Combien de neurones devons-nous solliciter pour lire
une phrase ? Cette tâche, simple en apparence, mobilise de nombreux neurones
dans des parties du cerveau éloignées les unes des autres. Comment alors mettre
en commun l’activité de ces différents neurones pour déchiffrer les mots, leur
donner un sens et comprendre une phrase ? A Lyon, l’équipe Inserm dirigée par
Jean-Philippe Lachaux au sein de l’Unité Inserm 1028 "Centre de recherche
en Neurosciences" a mis en évidence la façon dont ces différentes parties
du cerveau dialoguent à distance.
Ces travaux sont publiés dans la revue The Journal
of Neuroscience
Pour lire et comprendre une phrase comme celle-ci,
plusieurs régions de notre cerveau doivent intervenir pour reconnaitre le sens
de chaque mot, leur associer une forme sonore et construire progressivement le
sens du texte. Chaque région a plus spécifiquement en charge un aspect de la
lecture, mais aucune ne travaille seule dans son coin. Le travail se fait à
plusieurs grâce à des interactions intenses permettant à chaque aire cérébrale
d’échanger avec les autres à longue distance. Comme souvent dans le cerveau, le
tout est plus que la somme des parties. Il restait toutefois une zone d’ombre
importante dans la compréhension de ces mécanismes : la forme prise par ces
interactions neuronales à longue distance. Sans cette donnée essentielle, il
n’était pas possible de savoir, dans le cerveau, qui travaille avec qui et à
quel moment, ni pendant la lecture ni d’ailleurs pendant aucune autre activité
cognitive.
Des chercheurs de l’Inserm au sein Centre de
Recherche en Neurosciences de Lyon, du Collège de France et du C.H.U de
Grenoble viennent d'observer pour la première fois ces interactions neuronales.

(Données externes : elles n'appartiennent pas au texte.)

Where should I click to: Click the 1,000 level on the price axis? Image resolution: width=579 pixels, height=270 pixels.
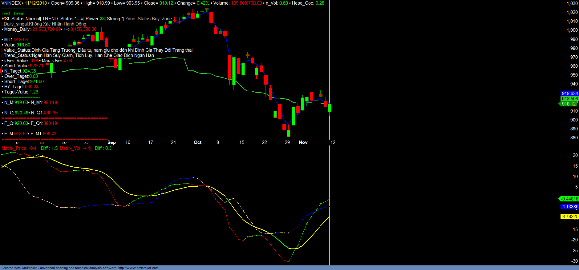pos(572,30)
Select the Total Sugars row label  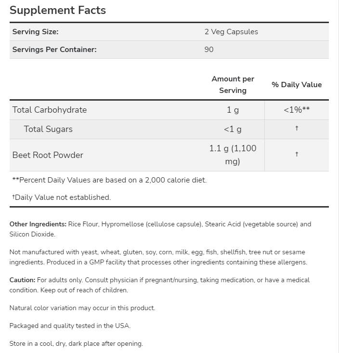click(x=48, y=129)
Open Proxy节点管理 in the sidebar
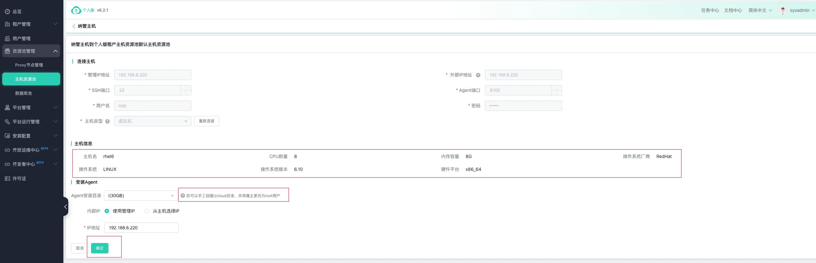Viewport: 816px width, 263px height. (x=29, y=65)
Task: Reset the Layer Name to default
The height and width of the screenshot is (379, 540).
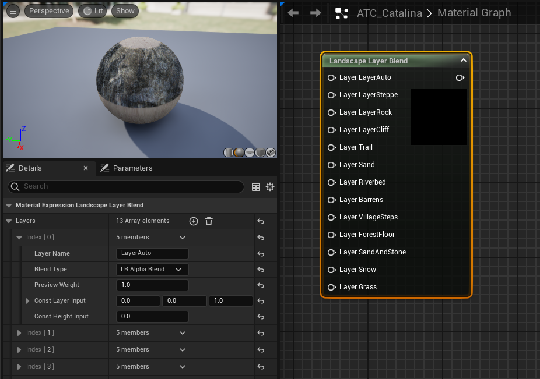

Pour y parvenir, les groupes dirigés par Jean-Philippe Lachaux, Alain Berthoz
et Philippe Kahane ont mesuré directement l'activité électrique produite par
les neurones dans le cerveau de personnes occupées à lire. Les résultats
montrent que les composantes rapides de l'activité neuronale mesurée dans les
aires de la lecture varient de façon corrélée lorsque ces dernières doivent
interagir, notamment lors de l'accès au sens du texte.
Ces composantes rapides, qualifiées d'activité gamma
avaient déjà été signalées par cette même équipe comme étant d'excellents
'biomarqueurs' du traitement de l'information dans le cortex : elles
n'apparaissent effectivement au sein d'une population neuronale que lorsque
celle-ci participe à l'activité cognitive du moment. Cette découverte laissait
présager que lorsque deux régions cérébrales communiquent pour traiter
conjointement une information, l'activité gamma que l'on peut y mesurer varie
de la même façon dans le temps. C'est précisément ce qu'a montré cette étude.

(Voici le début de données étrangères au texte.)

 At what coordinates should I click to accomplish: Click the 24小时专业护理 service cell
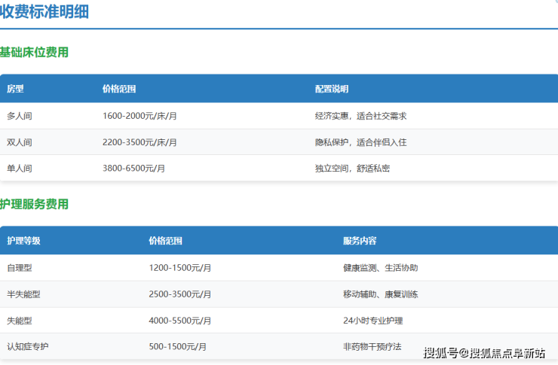(373, 321)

Bien que ces conclusions ne concernent que la lecture pour l'instant, la même
signature devrait permettre de suivre le dialogue entre les différentes parties
du cerveau lors d’états cognitifs très divers, car les communications
neuronales à distance semblent jouer un rôle central dans toute la cognition
humaine, pour former une perception cohérente et intelligible du monde qui nous
entoure.
Ces recherches devraient également fournir de
nouvelles clefs pour comprendre, entre autres, les déficits cognitifs associés
à de nombreuses pathologies neurologiques, comme l'épilepsie.
Dans le cerveau d’une personne occupée à lire,
plusieurs régions cérébrales interagissent pour accéder au sens du texte. Ces
interactions viennent d’être observées pour la première fois sous la forme de
corrélations fortes entre les fluctuations de l’activité électrique haute
fréquence produite par les neurones pendant l’analyse de chaque phrase (ici
entre l’activité des régions frontales et temporales de l’hémisphère gauche).